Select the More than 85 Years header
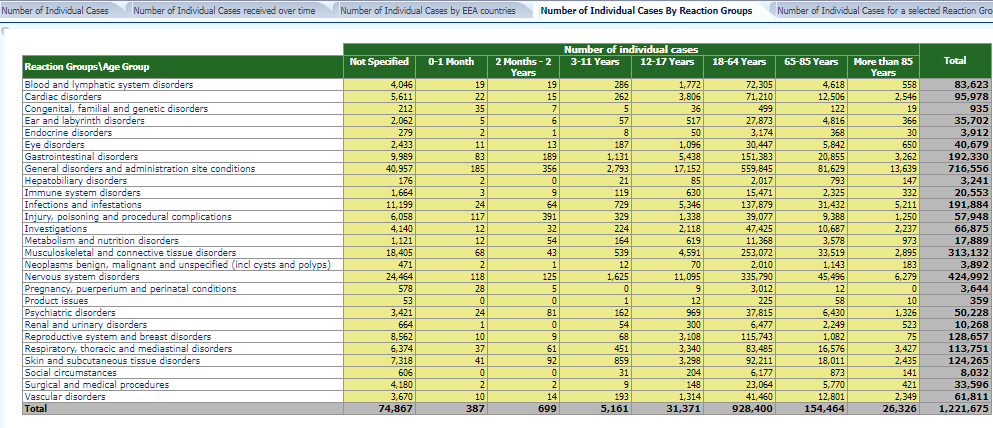This screenshot has width=993, height=428. (x=882, y=67)
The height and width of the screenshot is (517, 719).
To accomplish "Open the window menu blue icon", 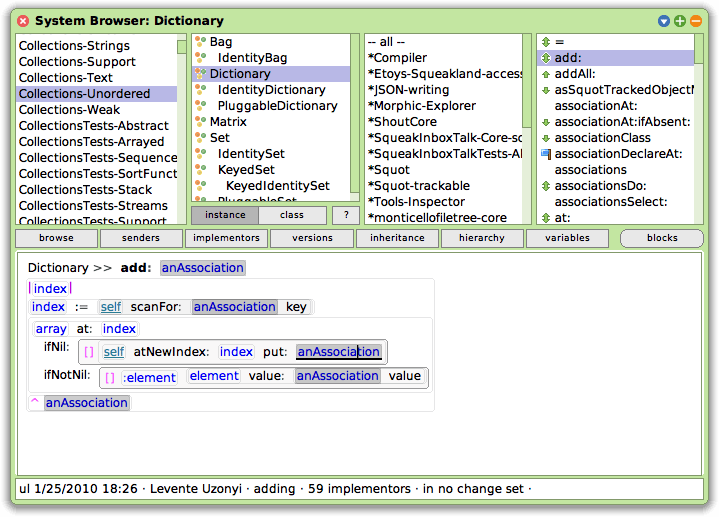I will coord(664,20).
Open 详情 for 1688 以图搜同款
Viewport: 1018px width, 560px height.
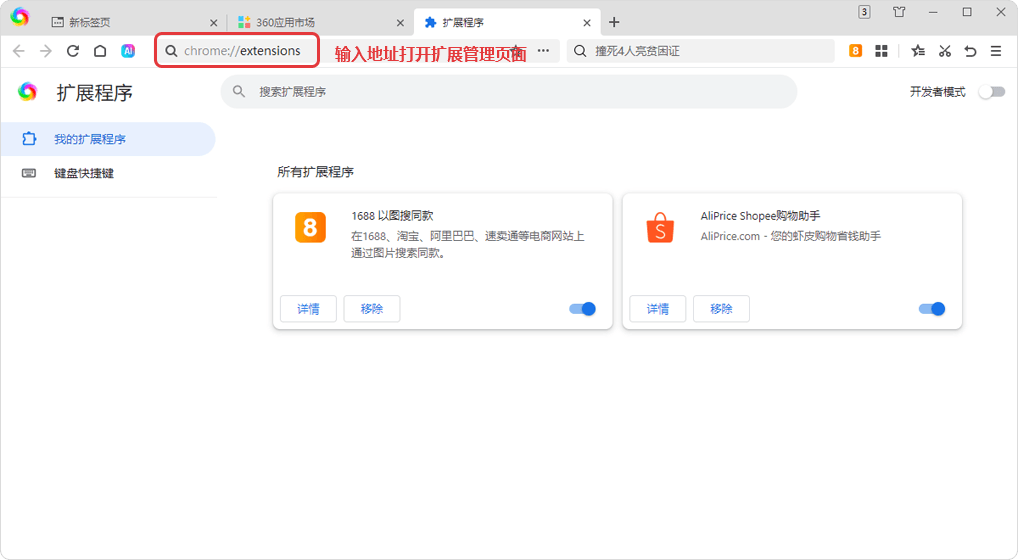[x=308, y=309]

* * *

▶ Problem to solve: Each line from the one containing "Open 详情 for 1688 以图搜同款" through the last line of the entries above is to be extracted exactly. Pictures are not part of the copy.

▶ Reply:
Open 详情 for 1688 以图搜同款
Viewport: 1018px width, 560px height.
[x=308, y=309]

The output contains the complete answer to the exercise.